It lasted for good amount of time, just wasn't amazing though.


----------



## tundraSQ (Mar 17, 2007)

tcarcio said:


> How are things going with the new reciever? C'mon I gots to know........:bigsmile:


Its a nice unit....i have not had a ton of time to use it this week...but i like it. There was some issue i had out of the box with the unit. I believe it was shipped from marantz with some hidden damage that A4L did not catch because they never opened the box.

So i am going to send it back for replacement....and i am seriously considering swtiching to the ONkyo NR3007 because i am a bit pissed that marantz would have shipped it out with some broken parts and not with the correct packing materials....seems shoddy to me.

i will update by the end of the week after i decide.


----------



## tcarcio (Jun 27, 2007)

What did AFL say about the damage? I would think they would swap it out for another. Other then that did you find that it sounds better or worse then others you've had?


----------



## bambino (Feb 21, 2010)

What kind of damage was it?
Not cool to buy new gear and have it messed up or broken before you get it out of the box,:foottap: kinda makes me wonder.....


----------



## tundraSQ (Mar 17, 2007)

tcarcio said:


> What did AFL say about the damage? I would think they would swap it out for another. Other then that did you find that it sounds better or worse then others you've had?


A4L suggested that i fire it up and see what i thought. The damage was cosmetic to the AVR, but parts inside the accessories pack were broken and obviously they left the marantz factory like that. The actual unit had strange adhesive residue all over the top and face...i was able to clean most of that off, and there were some scratches on the unit too. A4L was concerned because they never opened it...just bought them from marantz and sold them to the public.

I emailed them that i wanted to at least have it replaced with a different 6004...or an upgrade to the onkyo at my expense because i noticed the source knob seems to be bent...and the unit was sort of loose in the box due to what i think was incorrect shipping foam.

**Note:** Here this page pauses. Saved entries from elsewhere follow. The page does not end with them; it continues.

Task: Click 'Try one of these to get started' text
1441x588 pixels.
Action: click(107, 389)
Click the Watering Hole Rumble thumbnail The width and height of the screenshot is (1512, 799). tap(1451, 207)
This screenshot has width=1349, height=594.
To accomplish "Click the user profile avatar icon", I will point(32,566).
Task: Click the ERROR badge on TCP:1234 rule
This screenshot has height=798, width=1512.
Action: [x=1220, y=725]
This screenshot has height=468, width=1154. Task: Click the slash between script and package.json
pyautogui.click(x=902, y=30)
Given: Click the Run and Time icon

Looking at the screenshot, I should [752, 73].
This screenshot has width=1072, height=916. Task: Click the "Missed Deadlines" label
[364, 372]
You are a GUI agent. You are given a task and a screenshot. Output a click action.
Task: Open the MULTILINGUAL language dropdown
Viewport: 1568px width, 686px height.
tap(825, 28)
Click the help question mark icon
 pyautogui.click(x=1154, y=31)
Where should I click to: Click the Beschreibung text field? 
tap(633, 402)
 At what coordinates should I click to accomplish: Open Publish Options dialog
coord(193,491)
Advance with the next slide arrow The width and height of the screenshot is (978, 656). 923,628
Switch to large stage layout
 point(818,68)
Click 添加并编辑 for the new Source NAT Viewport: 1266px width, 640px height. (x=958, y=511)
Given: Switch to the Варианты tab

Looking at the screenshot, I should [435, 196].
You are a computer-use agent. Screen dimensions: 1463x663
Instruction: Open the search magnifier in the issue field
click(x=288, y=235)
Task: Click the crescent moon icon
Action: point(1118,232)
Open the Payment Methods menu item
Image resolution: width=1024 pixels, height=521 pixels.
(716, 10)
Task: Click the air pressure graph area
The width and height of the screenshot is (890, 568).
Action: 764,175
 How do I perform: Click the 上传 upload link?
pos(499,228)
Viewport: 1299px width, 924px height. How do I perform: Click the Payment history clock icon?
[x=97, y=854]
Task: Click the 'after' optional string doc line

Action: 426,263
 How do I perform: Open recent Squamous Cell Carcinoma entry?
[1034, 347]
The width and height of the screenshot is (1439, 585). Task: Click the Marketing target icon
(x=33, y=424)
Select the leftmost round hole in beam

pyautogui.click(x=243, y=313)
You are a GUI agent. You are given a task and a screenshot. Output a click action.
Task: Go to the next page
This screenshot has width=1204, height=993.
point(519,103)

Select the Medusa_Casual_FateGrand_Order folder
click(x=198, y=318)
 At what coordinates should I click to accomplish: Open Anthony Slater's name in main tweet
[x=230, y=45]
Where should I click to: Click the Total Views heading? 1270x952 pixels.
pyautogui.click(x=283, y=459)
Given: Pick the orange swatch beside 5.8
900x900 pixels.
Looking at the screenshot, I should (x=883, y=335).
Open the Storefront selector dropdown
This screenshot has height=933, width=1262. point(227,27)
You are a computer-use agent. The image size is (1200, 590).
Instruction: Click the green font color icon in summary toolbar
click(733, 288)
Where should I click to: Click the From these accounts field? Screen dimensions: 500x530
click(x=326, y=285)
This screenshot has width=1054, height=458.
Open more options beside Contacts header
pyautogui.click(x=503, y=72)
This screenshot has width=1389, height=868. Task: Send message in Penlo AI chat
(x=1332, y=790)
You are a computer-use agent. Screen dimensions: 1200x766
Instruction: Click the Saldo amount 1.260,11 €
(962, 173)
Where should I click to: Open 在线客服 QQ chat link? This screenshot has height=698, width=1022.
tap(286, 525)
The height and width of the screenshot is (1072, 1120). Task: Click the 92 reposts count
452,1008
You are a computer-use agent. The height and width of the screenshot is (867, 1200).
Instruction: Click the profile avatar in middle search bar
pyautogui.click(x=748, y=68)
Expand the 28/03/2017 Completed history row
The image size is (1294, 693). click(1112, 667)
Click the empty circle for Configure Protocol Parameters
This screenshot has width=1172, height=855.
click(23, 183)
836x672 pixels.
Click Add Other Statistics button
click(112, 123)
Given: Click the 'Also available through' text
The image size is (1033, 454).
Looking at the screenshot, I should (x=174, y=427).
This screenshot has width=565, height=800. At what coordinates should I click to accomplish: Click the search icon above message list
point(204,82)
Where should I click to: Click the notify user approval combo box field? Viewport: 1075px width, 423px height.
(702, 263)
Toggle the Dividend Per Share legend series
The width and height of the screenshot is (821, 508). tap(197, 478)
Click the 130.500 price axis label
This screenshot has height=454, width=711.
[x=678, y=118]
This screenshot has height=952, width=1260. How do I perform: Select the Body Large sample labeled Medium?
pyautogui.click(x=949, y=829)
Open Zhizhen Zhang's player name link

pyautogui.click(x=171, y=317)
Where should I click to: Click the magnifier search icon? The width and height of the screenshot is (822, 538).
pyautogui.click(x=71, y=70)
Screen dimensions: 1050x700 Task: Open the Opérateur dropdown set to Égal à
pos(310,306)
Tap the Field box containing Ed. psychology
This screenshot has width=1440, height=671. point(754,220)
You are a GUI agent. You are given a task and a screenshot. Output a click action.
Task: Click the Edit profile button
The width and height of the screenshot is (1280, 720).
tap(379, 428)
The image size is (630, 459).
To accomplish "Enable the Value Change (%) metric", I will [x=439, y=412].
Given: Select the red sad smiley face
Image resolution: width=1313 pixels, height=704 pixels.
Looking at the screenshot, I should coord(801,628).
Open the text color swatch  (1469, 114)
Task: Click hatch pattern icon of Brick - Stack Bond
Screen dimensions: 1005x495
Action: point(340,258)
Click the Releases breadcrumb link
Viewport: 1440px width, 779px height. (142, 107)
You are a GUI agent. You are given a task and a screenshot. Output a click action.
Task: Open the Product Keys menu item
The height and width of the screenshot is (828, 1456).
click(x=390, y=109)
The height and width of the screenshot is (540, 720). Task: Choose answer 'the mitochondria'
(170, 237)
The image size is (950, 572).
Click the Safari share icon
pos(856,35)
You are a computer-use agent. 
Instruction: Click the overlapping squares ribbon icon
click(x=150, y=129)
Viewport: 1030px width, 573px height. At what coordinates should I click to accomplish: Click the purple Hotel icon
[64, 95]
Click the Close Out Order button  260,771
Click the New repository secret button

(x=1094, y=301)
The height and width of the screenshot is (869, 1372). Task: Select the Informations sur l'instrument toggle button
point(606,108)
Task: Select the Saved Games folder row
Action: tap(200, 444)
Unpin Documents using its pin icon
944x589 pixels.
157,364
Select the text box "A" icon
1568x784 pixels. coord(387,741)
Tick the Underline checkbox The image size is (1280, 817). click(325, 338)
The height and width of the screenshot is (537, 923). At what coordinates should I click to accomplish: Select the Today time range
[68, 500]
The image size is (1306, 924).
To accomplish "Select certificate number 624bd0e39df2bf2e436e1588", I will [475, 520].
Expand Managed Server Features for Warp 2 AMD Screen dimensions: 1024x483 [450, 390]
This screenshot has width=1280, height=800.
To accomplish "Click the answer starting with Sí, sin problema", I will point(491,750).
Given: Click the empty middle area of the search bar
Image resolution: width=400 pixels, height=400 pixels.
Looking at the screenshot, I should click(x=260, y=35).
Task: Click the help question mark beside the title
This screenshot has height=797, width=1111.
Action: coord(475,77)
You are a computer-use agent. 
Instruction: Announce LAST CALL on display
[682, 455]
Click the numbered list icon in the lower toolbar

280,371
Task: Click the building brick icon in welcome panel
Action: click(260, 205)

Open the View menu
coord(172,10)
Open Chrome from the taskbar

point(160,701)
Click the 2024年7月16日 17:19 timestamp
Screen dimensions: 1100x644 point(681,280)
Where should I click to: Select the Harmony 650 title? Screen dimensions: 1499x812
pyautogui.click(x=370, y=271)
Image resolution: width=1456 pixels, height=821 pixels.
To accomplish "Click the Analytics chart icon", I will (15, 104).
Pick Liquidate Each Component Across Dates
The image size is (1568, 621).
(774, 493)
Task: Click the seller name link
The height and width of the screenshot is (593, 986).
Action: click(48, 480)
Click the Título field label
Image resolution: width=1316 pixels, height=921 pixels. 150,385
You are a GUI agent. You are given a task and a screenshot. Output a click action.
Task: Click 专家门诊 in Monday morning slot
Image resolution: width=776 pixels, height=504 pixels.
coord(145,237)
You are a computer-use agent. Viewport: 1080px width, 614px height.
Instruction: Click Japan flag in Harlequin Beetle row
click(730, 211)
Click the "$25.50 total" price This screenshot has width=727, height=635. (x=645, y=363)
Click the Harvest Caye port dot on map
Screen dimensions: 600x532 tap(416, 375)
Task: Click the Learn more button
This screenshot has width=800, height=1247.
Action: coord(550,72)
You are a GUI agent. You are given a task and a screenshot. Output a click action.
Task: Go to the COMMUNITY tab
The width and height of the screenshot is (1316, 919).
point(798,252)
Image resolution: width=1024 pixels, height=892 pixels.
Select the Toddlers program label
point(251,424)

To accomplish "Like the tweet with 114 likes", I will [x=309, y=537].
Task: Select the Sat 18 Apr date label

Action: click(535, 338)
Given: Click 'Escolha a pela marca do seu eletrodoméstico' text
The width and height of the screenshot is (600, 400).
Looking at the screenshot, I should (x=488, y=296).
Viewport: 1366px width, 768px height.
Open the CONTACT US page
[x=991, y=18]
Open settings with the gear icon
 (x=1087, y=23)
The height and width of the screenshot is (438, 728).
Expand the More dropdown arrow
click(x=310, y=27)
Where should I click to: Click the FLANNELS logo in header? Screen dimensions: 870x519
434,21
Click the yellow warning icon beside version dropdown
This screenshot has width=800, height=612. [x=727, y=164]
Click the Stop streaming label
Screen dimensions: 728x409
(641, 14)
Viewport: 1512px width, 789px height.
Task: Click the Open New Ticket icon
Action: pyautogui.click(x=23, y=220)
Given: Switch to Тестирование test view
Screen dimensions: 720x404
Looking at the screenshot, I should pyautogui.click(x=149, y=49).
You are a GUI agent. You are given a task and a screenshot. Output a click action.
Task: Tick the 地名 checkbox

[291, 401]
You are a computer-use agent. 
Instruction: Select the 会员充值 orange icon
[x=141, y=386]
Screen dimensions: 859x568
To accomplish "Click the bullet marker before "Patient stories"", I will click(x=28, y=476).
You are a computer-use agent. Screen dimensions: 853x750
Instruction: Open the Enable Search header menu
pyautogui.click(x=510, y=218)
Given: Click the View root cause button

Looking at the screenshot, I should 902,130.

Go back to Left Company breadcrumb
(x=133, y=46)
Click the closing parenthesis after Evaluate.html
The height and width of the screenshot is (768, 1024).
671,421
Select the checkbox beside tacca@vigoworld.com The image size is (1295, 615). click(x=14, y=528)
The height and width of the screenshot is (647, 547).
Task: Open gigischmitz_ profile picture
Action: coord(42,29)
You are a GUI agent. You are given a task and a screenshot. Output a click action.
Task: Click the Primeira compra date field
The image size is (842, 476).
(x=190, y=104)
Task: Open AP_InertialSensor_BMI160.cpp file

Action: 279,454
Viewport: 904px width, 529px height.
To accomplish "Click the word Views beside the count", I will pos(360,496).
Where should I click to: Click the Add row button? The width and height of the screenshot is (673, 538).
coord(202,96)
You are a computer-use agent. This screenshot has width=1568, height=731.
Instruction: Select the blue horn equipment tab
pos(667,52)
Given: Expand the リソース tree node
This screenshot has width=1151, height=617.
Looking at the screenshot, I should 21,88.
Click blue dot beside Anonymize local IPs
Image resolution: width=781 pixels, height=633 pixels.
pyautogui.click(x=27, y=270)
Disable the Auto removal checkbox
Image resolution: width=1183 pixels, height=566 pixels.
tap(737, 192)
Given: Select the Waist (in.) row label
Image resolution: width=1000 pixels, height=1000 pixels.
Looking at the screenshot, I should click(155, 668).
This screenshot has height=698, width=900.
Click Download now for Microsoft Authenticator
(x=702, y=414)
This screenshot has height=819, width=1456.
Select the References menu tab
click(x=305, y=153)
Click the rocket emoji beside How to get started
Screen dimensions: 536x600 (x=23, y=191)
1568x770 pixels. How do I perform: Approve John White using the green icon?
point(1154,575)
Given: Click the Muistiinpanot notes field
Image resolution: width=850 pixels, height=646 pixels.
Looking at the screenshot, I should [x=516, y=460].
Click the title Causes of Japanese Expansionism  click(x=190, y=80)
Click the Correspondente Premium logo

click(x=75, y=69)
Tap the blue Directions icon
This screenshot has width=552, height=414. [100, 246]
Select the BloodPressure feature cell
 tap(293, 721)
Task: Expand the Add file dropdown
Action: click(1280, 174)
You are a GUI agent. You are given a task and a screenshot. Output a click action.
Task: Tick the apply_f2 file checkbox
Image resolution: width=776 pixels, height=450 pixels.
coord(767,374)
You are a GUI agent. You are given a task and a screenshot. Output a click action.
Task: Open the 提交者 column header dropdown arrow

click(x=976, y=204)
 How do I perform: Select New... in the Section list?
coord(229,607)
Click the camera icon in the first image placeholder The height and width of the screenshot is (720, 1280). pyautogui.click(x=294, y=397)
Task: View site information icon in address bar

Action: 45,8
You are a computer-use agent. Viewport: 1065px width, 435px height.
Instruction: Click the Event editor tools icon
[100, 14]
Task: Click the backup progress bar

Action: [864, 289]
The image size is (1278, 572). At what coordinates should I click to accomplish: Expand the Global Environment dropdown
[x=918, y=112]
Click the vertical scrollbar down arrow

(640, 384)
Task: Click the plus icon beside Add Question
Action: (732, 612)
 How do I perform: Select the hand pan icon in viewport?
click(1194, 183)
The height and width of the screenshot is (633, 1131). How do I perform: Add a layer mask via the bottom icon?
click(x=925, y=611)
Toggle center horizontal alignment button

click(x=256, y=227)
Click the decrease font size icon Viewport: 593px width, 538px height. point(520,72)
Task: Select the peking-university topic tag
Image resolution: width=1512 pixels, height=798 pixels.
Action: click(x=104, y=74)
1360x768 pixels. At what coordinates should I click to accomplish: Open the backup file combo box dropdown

so the damage in general was nothing major...but i still feel somewhat reluctant to hang on to this unit. I have emailed A4L some pictures and then emailed a request to upgrade or replace and have heard nothing back. i will call them tomorrow...i owuld expect them to be accommodating to my concerns and requests.


----------



## tundraSQ (Mar 17, 2007)

tcarcio said:


> What did AFL say about the damage? I would think they would swap it out for another. Other then that did you find that it sounds better or worse then others you've had?


sound quality is fine....i have owned 2 other marantz AVR's and the unit it is replacing now was a denon 2309...to me i think most avts have the ability to sound great..or terrible...depending on how you set them up.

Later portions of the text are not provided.